Cochlear outer hair cell electromotility can provide force for both low and high intensity distortion product otoacoustic emissions.

It is generally believed that the force for the otoacoustic emission (OAE) generation is provided by a mechanism of electromotility, observed in isolated cochlear outer hair cells (OHCs). OHC electromotility is resistant to several ototoxic reagents, it does not depend on ATP hydrolysis, but it can be blocked by specific sulfhydryl reagents: p-chloromercuriphenylsulfonic acid (pCMPS) and p-hydroxymercuriphenylsulfonic acid (pHMPS). We have used these reagents to test whether they also affect OAE. Application of pCMPS and pHMPS on the round window membrane of anesthetized guinea pigs produced a dose-dependent inhibition of the cubic (2F1-F2) distortion product OAE (DPOAE).

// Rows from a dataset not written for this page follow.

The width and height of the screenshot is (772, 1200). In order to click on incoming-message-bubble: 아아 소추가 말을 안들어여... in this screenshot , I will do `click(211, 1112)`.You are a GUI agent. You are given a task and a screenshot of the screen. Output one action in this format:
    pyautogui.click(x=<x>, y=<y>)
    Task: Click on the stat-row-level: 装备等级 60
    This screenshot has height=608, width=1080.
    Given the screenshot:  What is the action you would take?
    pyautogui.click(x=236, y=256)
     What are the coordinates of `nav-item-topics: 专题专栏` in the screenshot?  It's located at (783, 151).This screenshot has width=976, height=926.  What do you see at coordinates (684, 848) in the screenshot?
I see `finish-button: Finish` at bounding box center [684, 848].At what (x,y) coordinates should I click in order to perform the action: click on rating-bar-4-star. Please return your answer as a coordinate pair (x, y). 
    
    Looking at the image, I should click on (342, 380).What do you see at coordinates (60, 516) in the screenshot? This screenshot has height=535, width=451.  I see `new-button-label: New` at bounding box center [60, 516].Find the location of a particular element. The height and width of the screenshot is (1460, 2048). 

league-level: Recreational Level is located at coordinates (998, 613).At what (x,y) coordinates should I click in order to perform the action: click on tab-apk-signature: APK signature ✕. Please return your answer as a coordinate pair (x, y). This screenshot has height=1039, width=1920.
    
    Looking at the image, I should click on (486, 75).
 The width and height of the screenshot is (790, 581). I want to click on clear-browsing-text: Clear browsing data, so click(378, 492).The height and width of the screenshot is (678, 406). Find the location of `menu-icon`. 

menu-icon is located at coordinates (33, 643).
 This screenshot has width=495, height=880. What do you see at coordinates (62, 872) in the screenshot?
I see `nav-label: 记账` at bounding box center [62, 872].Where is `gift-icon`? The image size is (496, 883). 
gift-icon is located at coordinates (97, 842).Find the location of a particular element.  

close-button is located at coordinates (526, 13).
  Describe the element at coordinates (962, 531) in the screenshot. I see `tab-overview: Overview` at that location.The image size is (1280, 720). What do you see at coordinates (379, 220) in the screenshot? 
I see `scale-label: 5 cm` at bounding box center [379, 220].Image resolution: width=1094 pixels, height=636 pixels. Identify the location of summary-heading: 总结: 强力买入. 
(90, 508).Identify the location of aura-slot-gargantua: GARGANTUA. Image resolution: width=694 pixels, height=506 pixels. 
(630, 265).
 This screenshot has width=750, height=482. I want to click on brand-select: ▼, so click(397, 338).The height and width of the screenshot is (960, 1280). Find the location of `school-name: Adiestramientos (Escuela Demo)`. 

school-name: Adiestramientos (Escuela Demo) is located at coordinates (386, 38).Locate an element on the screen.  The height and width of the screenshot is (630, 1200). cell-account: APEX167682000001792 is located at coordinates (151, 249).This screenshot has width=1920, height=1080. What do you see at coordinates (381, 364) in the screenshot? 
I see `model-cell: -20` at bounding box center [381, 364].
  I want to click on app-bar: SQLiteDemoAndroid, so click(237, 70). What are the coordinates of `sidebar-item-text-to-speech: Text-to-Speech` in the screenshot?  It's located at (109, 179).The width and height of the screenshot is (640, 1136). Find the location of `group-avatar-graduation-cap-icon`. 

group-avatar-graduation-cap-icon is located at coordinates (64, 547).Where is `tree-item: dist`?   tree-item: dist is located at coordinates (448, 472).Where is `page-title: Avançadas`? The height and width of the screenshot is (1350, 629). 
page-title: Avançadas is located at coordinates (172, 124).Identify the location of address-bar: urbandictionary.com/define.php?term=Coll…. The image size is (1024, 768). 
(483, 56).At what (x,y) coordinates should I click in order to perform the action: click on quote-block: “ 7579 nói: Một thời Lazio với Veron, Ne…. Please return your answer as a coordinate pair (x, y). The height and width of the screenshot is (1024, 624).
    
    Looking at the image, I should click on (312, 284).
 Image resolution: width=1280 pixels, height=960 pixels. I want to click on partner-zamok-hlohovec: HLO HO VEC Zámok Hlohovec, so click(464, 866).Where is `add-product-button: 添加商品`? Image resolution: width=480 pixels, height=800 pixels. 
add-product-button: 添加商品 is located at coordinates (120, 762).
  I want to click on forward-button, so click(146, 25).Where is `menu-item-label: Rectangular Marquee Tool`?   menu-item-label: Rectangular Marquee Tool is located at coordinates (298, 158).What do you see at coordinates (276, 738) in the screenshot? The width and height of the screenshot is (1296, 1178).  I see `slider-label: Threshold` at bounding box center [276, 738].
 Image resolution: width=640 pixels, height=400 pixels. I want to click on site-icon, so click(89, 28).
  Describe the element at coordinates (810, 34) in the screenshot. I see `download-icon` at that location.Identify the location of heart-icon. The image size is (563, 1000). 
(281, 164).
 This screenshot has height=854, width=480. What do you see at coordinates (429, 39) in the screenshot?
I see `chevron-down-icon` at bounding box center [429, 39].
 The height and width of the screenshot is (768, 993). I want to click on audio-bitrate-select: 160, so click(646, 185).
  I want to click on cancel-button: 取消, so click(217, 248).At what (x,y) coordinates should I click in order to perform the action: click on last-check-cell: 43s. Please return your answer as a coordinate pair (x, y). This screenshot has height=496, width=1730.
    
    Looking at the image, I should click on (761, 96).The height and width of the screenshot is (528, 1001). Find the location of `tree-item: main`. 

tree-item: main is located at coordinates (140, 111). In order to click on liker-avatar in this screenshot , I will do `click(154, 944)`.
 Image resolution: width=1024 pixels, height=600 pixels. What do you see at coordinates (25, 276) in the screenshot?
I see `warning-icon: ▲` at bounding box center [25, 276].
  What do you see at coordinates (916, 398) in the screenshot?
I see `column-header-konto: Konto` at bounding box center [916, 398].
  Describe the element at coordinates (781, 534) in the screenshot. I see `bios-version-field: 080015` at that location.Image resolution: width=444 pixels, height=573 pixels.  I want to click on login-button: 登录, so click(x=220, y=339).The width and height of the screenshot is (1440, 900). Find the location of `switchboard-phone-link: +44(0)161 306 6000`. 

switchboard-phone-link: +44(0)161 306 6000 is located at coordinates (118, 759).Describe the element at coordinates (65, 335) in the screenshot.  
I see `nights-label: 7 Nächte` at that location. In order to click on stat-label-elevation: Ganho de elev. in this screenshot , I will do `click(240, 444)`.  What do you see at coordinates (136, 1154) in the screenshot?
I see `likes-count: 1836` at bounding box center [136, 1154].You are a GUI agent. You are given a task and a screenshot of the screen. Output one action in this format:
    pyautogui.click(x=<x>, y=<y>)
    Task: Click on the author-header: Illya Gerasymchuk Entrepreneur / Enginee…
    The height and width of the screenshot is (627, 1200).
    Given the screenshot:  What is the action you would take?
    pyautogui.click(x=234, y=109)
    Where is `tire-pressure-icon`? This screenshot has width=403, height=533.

The inhibition developed progressively from high to low frequencies, reflecting the diffusion of the drugs through the cochlear compartment. The effect of pCMPS and pHMPS was different from the effects of furosemide and lethal anoxia, which impair cochlear function but do not block OHC electromotility. pHMPS suppressed DPOAE completely at all sound intensities tested (45-80 dB SPL), whereas furosemide or lethal anoxia caused DPOAE to disappear at low-level stimulation (45-60 dB SPL) only. Our results suggest that the OHC electromotility might provide the force for DPOAE generation not only at low, but also at high stimulus intensities.